§ **TEKS SUMBER**
.....
|
Pengakuan seorang orientalis abad
ke-19 bernama HAR Gibb tentang Islam dalam karya monumentalnya, Modern Trends in Islam (1978), kiranya
layak kita apresiasi kembali. Hal ini penting untuk menguatkan semangat keberagamaan
kita sekaligus sebagai perenungan bagi masa depan Islam di Tanah Air. Islam,
menurut dia, bukan hanya sebagai agama wahyu yang cuma mencakup ajaran teologi
(baca: tauhid) dan ritual (baca: ibadah) semata, melainkan sekaligus meliputi
sistem pedoman hidup (way of life)
bagi manusia, baik moral, sosial, dan budaya. Dalam konteks negara-bangsa,
kesempurnaan Islam tersebut paling tidak telah memunculkan ada nya 3 (tiga)
perspektif bagi umat Islam.
Pertama, perspektif theo-centries, di mana suatu bangsa hanya menjalankan seluruh ajaran agama sehingga tak memiliki otoritas untuk menentukan tata nilai untuk dijadikan dasar dalam kehidupan bersama. Kedua, perspektif antropho-centries, di mana suatu bangsa sepenuhnya memiliki otoritas untuk menentukan tata nilai untuk dijadikan dasar dalam kehidupan kolektif mereka. Ketiga, perspektif theo-antropho-centries, di mana suatu bangsa memiliki otoritas untuk menentukan tata nilai yang dijadikan dasar dalam kehidupan bernegara dan berbangsa meski tetap berpegang pada otoritas ajaran agama.
Dari perspektif tersebut,
melahirkan berbagai tipologi, sistem, dan bentuk negara yang dianut oleh
masing-masing bangsa. Secara garis besar, dapat dikategorikan menjadi 2 (dua)
hal, yakni: negara agama dan negara sekuler.
Konteks Indonesia
Dalam konteks Indonesia, ternyata
para pendiri negara dalam menentukan bentuk, sistem, dan dasar negara mengalami
proses yang cukup panjang.
Berbagai argumen pun mengemuka. Para pendiri negara ternyata lebih cenderung
manggunakan perspektif theo-antropho-centries. Hasil dari rumusan perspektif
tersebut akhirnya menjadi dasar negara bahwa Indonesia menganut sistem demokrasi
dan dasar negara yang dipakai adalah Pancasila.
.....
§ **TUJUAN LATIHAN**
Sebutkan semua perspektif bagi umat Islam yang disebutkan dalam teks sumber di atas.

§ **BAGIAN DATA**
.....
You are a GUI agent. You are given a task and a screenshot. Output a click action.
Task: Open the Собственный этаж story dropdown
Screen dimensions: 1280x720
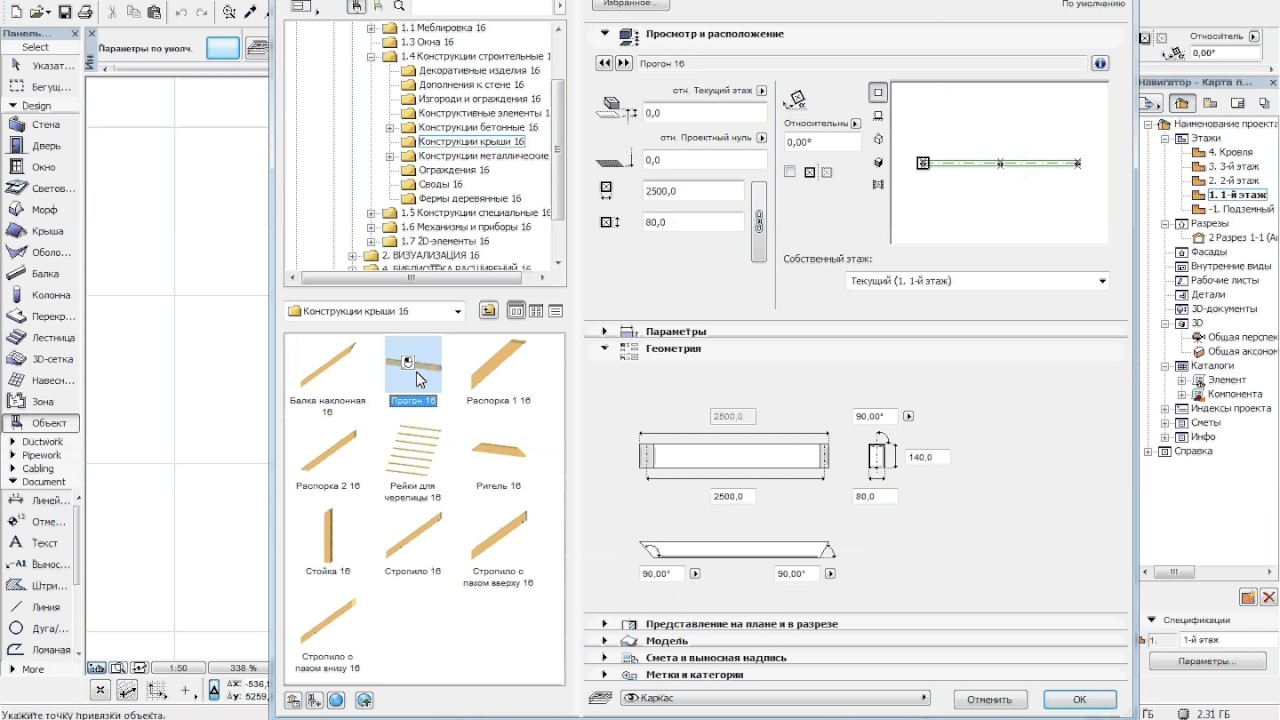pos(977,281)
.....
§ **HASIL TUGAS**
- Perspektif theo-centries
- Perspektif antropho-centries
- Perspektif theo-antropho-centries